Ruben menggeleng pasrah ketika menutup ruangan sang bos. Kepalanya mendongak saat telinganya mendengar suara kaki melangkah. Tidak jauh dari posisinya, Rea tampak bergegas berjalan menuju ke arahnya. Tidak. Mungkin tepatnya ke ruangan suami wanita itu.
Ruben berpikir untuk melobi si nyonya sebelum Rea masuk ke ruangan Satria.
"Selamat siang, Bu," sapa Ruben saat Rea sudah berada di hadapannya. "Bu Rea, boleh saya mengganggu waktunya sebentar?"
"Ada apa?"
"Bisa kita duduk dulu?" Ruben membentangkan sebelah tangannya mempersilakan Rea duduk di lobi kantor suaminya itu.
Rea mengangguk. "Baiklah," dan bergerak duduk di sofa. Kakinya dia silangkan, punggungnya menegak, tatapannya mengawasi asisten suaminya itu. "Ada apa?"
Ruben menyerahkan dokumen yang dia bawa. "Bu Rea bisa membaca ini sebentar? Ini dokumen perjanjian kontrak kerjasama perusahaan dengan PT. Menara Jaya Abadi."
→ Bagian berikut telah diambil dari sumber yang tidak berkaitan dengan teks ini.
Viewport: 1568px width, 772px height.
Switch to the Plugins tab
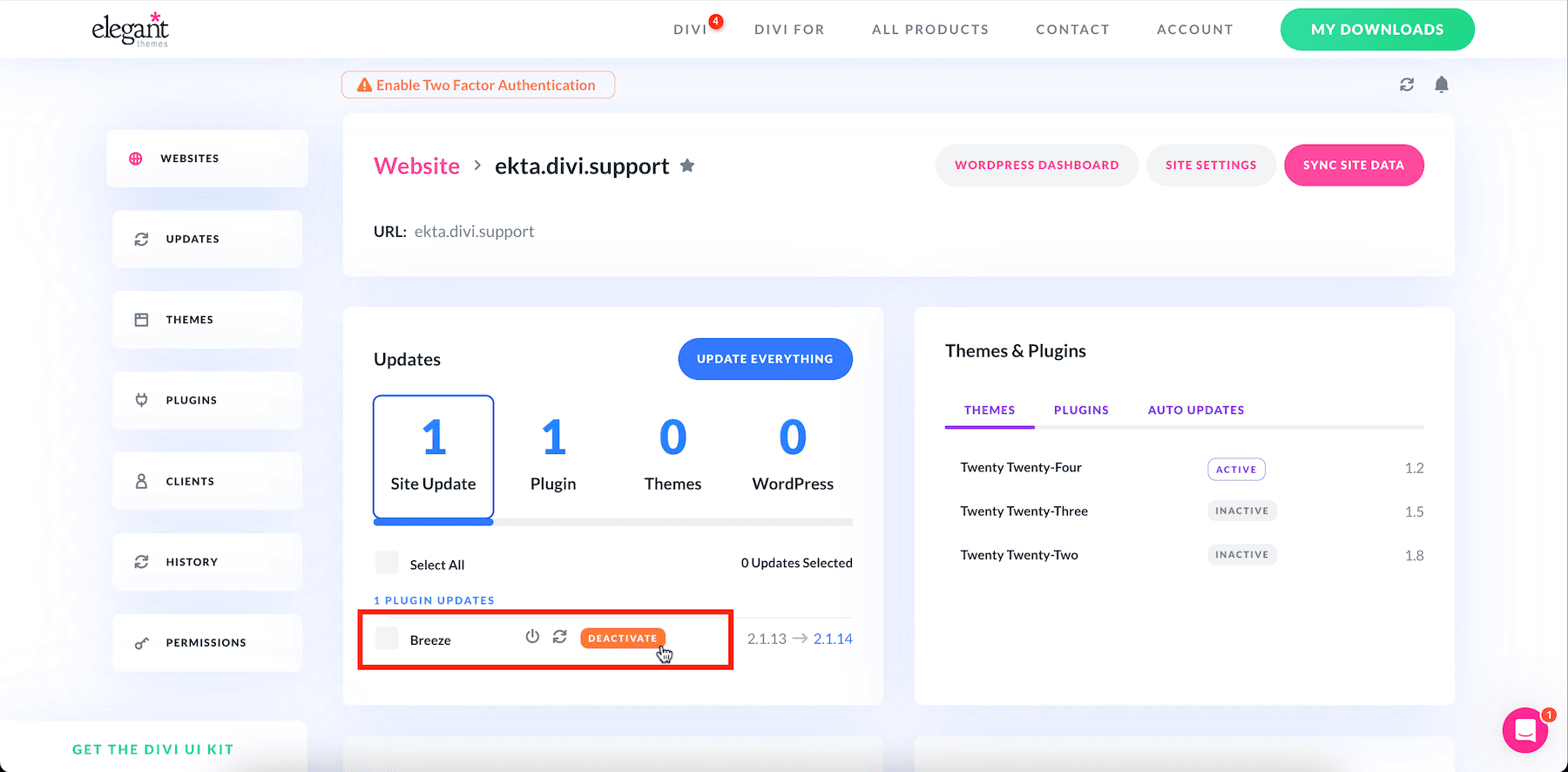1081,410
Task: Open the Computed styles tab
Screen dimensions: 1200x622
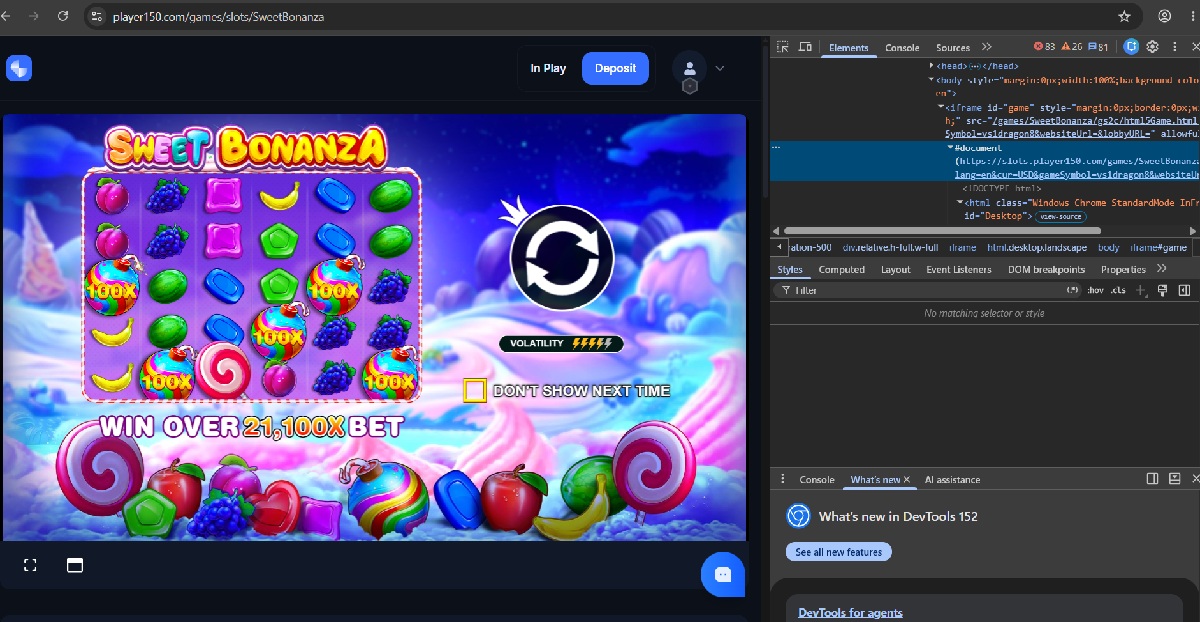Action: tap(841, 269)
Rea mengambil alih dokumen itu dan membuka lembaran pertama.
"Sebenarnya Pak Satria sudah menandatangani kontrak itu. Hanya saja, dia membatalkannya. Mungkin Ibu bisa membantu agar Pak Satria berubah pikiran. Ganti rugi yang akan perusahaan keluarkan lumayan besar, Bu," terang Ruben berusaha meyakinkan Nyonya Besarnya itu.
Rea bisa melihat nilai kerugian yang akan perusahaan dapat jika membatalkan sepihak.
"Boleh aku tahu, alasan Bang Satria membatalkannya?" tanyanya kemudian. Sebenarnya Rea tahu, hanya saja Rea ingin mendengar versi dari asisten suaminya itu.
"Pak Satria mengira kerja sama ini akan sama seperti saat bekerja sama dengan perusahaan Mahen belasan tahun lalu."
Rea melirik asisten Satria itu. "Kalau memang benar begitu, lupakan saja kerja sama ini, Ruben. Biarkan saja perusahaan kita membayar ganti ruginya. Nilainya memang besar, tapi itu nggak akan membuat Wijaya bangkrut." Rea meletakkan dokumen itu ke meja.
"Tapi, Bu. Jumlah sebanyak itu bisa kita gunakan untuk—"
Rea mengangkat tangan. "Ruben, sebaiknya kamu menyeleksi perusahaan-perusahaan yang menawarkan kerja sama dengan perusahaan kita. Sebisa mungkin usahakan jangan sampai kerja sama itu menyinggung atau menyenggol rumah tanggaku. Kamu paham, 'kan?"
Ruben menarik napas panjang lantas mengembuskannya. "Baiklah, Bu."
Rea mengangguk. "Suamiku ada di dalam, 'kan?" Dia beranjak berdiri.
"Ada, Bu."
Mau bagaimana pun dia berusaha, keputusan final memang tetap ada di tangan Satria. Seandainya Kakek Wijaya masih hidup, mungkin Ruben bisa meminta pendapatnya. Kakek Wijaya dari dulu tidak suka dengan tindakan seenaknya yang sering dilakukan cucunya, apa lagi menyangkut soal perusahaan.